+1 on Eugene's words - this shows how batch is conceptually a subset of a
streaming problem.
I also believe that Stas has a very good point on education - we have to
try and understand developer's current perspective and try to make the
transition to the Beam model as natural as possible for new users.
In addition to good documentation and examples, I think that
https://issues.apache.org/jira/browse/BEAM-849 is critical, as this is the
user's end-point to the behaviours discussed here, and so it should be:
* clear and concise - pipeline state at any point should be informative.

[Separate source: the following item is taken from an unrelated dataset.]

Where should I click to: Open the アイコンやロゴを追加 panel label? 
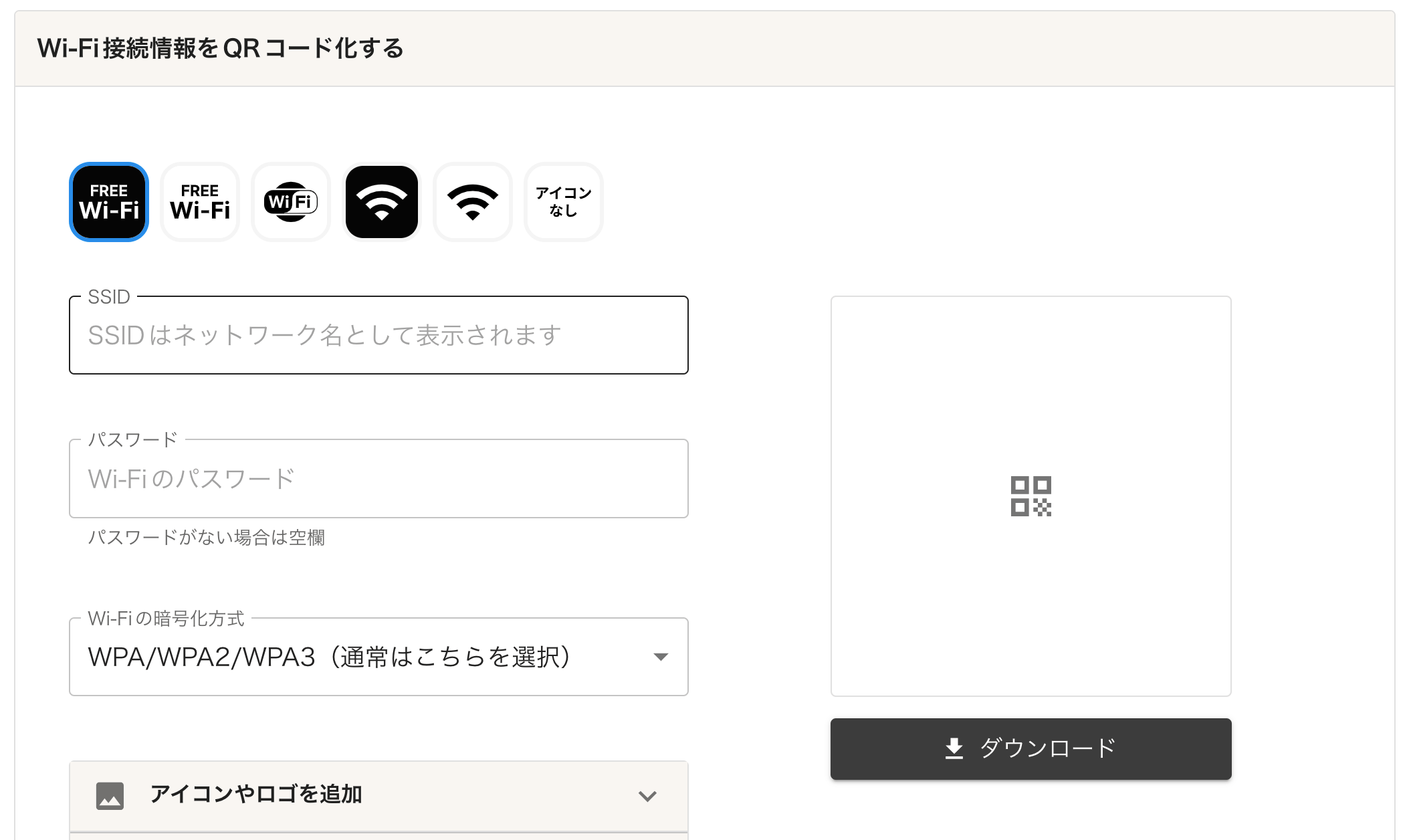tap(257, 796)
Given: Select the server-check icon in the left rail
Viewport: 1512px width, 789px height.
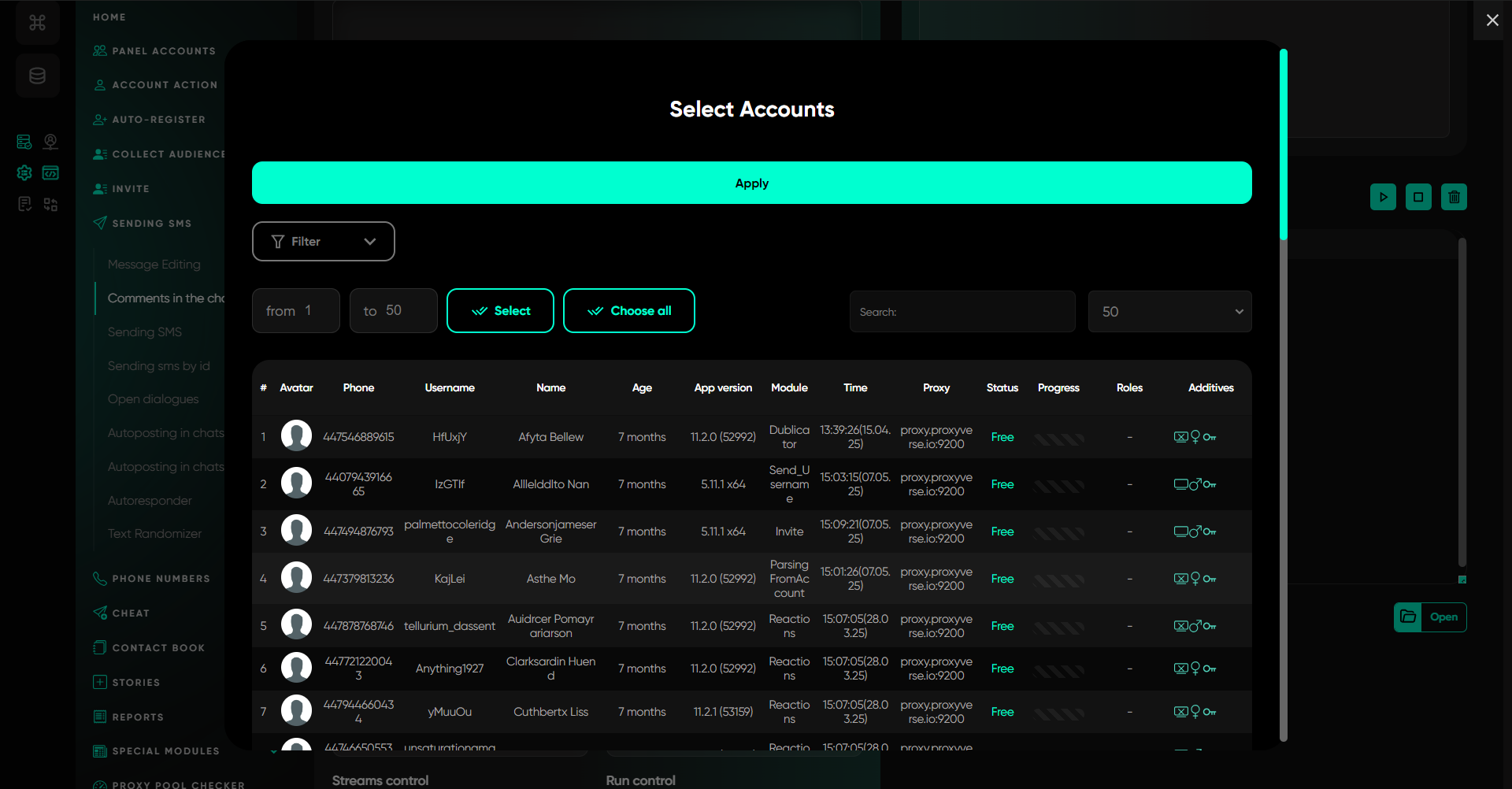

* well documented - documentation, examples, and use-cases (e.g., Eugene's
"poison pill").
* strict API for runners - joining Stas' not on unified implementation for
portability.

On Thu, Mar 2, 2017 at 8:49 PM Eugene Kirpichov
<kirpic...@google.com.invalid> wrote:

> OK, I'm glad everybody is in agreement on this. I raised this point because
> we've been discussing implementing this behavior in the Dataflow streaming
> runner, and I wanted to make sure that people are okay with it from a
> conceptual point of view before proceeding.
>
> On Thu, Mar 2, 2017 at 10:27 AM Kenneth Knowles <k...@google.com.invalid>
> wrote:
>
> Isn't this already the case? I think semantically it is an unavoidable
> conclusion, so certainly +1 to that.
>
> The DirectRunner and TestDataflowRunner both have this behavior already.
> I've always considered that a streaming job running forever is just [very]
> suboptimal shutdown latency :-)
>
> Some bits of the discussion on the ticket seem to surround whether or how
> to communicate this property in a generic way. Since a runner owns its
> PipelineResult it doesn't seem necessary.
>
> So is the bottom line just that you want to more strongly insist that
> runners really terminate in a timely manner? I'm +1 to that, too, for
> basically the reason Stas gives: In order to easily programmatically
> orchestrate Beam pipelines in a portable way, you do need to know whether
> the pipeline will finish without thinking about the specific runner and its
> options (as with our RunnableOnService tests).
>
> Kenn
>
> On Thu, Mar 2, 2017 at 9:09 AM, Dan Halperin <dhalp...@google.com.invalid>
> wrote:
>
> > Note that even "unbounded pipeline in a streaming
> runner".waitUntilFinish()
> > can return, e.g., if you cancel it or terminate it. It's totally
> reasonable
> > for users to want to understand and handle these cases.
> >
> > +1
> >
> > Dan
> >
> > On Thu, Mar 2, 2017 at 2:53 AM, Jean-Baptiste Onofré <j...@nanthrax.net>
> > wrote:
> >
> > > +1
> > >
> > > Good idea !!
> > >
> > > Regards
> > > JB
> > >
> > >
> > > On 03/02/2017 02:54 AM, Eugene Kirpichov wrote:
> > >
> > >> Raising this onto the mailing list from
> > >> https://issues.apache.org/jira/browse/BEAM-849
> > >>
> > >> The issue came up: what does it mean for a pipeline to finish, in the
> > Beam
> > >> model?
> > >>
> > >> Note that I am deliberately not talking about "batch" and "streaming"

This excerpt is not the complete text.